Antoine Simon (1736 – 28 July 1794) was a shoemaker at Rue des Cordeliers in Paris and a member of the Club of the Cordeliers, representative of the Paris Commune. He was born in Troyes, France to François Simon and Marie-Jeanne Adenet. On 3 July 1793, Simon was designated to watch over Louis XVII at the Temple. On 19 January 1794, Simon was removed from his position and left the Temple in company of his wife. On 28 July 1794, Simon was among the 21 to be sent to the guillotine together with Maximilien Robespierre at the Place de la Révolution, today's Place de la Concorde, in Paris, in an execution which marked the end of the Terror.
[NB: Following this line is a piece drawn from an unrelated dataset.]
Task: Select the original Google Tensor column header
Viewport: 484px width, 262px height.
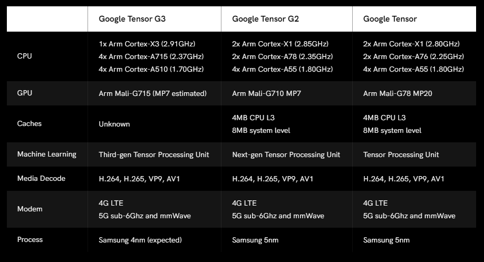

He was buried in the Errancis Cemetery, a common place of interment for those executed during the Revolution.

He married his first wife, Marie-Barbe Hoyau (widow Munster), in November 1766. She died at the Hôtel-Dieu on 11 March 1782. Simon remarried Marie-Jeanne Aladame on 20 May 1788, in the parish of Saint-Côme-Saint-Damien. Marie-Jeanne (born on 25 June 1746, in Saint-Étienne-du-Mont parish, Paris) was a servant and the daughter of Fiacre Aladame (a carpenter) and Reine-Geneviève Aubert. She came to wider attention during the storming of the Tulleries Palace in 1792, for having diligently nursed wounded republicans. Marie-Jeanne outlived her husband and died in Paris in 1819 at the Hospice des Incurables.

Author Georges Bordonove gives the impression of a Simon with limited intelligence, entirely devoted to the ideals of the Revolution, and strongly influenced by political leaders such as Pierre Gaspard Chaumette and Jacques Hébert. Simon seems to have followed Chaumette's idea to "give some education to the prince [...] to make him lose the idea of his rank" (lui donner quelque éducation [...] pour lui faire perdre l'idée de son rang). He requested that his wife Marie-Jeanne help him to care for the boy.

Some authors have portrayed Simon as a violent, vulgar and abusive alcoholic who acted brutally toward the child. Others have claimed that, apart from teaching the boy to sing bawdy songs and to "talk the language of the populace and soldiery", he was otherwise well treated.

==In popular culture==
In the US television series The Time Tunnel (1966-1967), Simon appears in the episode "Reign of Terror," played by French actor Louis Mercier.

Simon is mentioned in the video game Assassin's Creed Unity as the shoemaker who abused Louis XVII.